* Tasks to perform
#1 According to the blog post below, how old will the writer's dad turn this November?
#2 Translate this sentence from the blog post into Spanish: "I alternate between missing him and hating him."
#3 Write a continuation of the blog post, starting after its final sentence.

Monday, August 28, 2006

Just rambling...

I just didn't feel like posting this weekend. I didn't even post much at all on my board. I'm not sure if its the meds or what, but I just am not caring about much of anything right now. I do know that I forgot my meds Friday night, and yesterday was rough on me...it was just like starting my meds all over from the beginning again. The shaky vision, nausea, sleepiness, etc. I repeat, "They wonder why we go off our meds..."

AF showed up yesterday morning. Yay. I want to be happy but I'm wishing it was Friday already LOL. Cramping is ok, not as bad as in the past, but the migraine...oy. The migraine hurts.

I miss my dad. I alternate between missing him and hating him. I don't want to hate him...he's my DAD. At the same time, I can never forgive him. Dad is another story...a long one. Suffice it to say he's in prison and I don't know if I'll ever post why because theoretically it could jeopardize his safety. He'll be 62 this November. Wow. I do miss him. This sucks.

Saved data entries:

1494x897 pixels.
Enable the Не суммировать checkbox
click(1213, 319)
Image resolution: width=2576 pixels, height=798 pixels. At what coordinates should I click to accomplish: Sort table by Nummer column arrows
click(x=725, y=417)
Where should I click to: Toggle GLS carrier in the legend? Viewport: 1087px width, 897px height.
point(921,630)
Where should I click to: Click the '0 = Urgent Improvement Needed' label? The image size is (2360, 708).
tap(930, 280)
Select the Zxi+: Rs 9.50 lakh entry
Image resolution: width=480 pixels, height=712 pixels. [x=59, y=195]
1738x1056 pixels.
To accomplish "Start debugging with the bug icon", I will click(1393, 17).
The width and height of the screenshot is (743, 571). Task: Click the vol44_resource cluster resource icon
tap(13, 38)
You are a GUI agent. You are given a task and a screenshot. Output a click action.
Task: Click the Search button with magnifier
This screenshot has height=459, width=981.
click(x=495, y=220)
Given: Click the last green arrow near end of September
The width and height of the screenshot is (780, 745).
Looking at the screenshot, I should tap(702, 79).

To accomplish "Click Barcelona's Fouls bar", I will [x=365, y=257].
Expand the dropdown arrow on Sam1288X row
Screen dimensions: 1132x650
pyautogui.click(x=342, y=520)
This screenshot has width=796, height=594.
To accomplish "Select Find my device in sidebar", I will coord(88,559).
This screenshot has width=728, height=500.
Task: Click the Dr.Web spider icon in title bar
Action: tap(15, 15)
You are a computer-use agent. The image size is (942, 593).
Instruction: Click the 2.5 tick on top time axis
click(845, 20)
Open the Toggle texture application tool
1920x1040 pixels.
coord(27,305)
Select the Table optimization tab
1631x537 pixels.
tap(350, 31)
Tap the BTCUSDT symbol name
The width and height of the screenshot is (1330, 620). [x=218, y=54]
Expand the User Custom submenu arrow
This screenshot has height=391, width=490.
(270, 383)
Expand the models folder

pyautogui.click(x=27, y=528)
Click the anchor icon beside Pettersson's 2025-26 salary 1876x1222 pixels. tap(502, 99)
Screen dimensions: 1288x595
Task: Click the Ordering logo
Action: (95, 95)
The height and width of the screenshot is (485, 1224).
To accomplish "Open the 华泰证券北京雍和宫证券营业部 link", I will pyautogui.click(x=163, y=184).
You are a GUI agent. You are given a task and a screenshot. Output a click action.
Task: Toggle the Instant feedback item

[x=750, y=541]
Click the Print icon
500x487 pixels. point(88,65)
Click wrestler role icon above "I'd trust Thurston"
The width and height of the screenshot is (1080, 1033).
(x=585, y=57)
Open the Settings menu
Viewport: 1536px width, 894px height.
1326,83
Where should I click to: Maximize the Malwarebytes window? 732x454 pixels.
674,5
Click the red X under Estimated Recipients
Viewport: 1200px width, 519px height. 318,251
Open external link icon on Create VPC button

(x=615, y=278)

* Task answers
#1 He will be 62.

#2 Alterno entre extrañarlo y odiarlo.

#3
I may go back to work soon. Jason said my job was waiting for me...I feel like I'm ready to go back, although I've gotten spoiled somewhat from being able to stay home. I think Justin doesn't really want me to go back...he's gotten used to his breakfast each morning and having supper each night, and I think he thinks all that will stop once I go back to work. It might, but I'm hoping that I continue with this change that has happened to me since being in the hospital.

Another hurricane is coming into the Gulf. I'm sorry for FL, but grateful that Ernesto is going to hit them and not us. We are still recovering from Katrina...I don't know how much more my trailer can take...its been through several hurricanes since we got it in 2002, and two of them were significant storms. Katrina though...wow. I'm still amazed that my trailer made it through. We lost so many trees all around it, but the trailer made it. Amazing.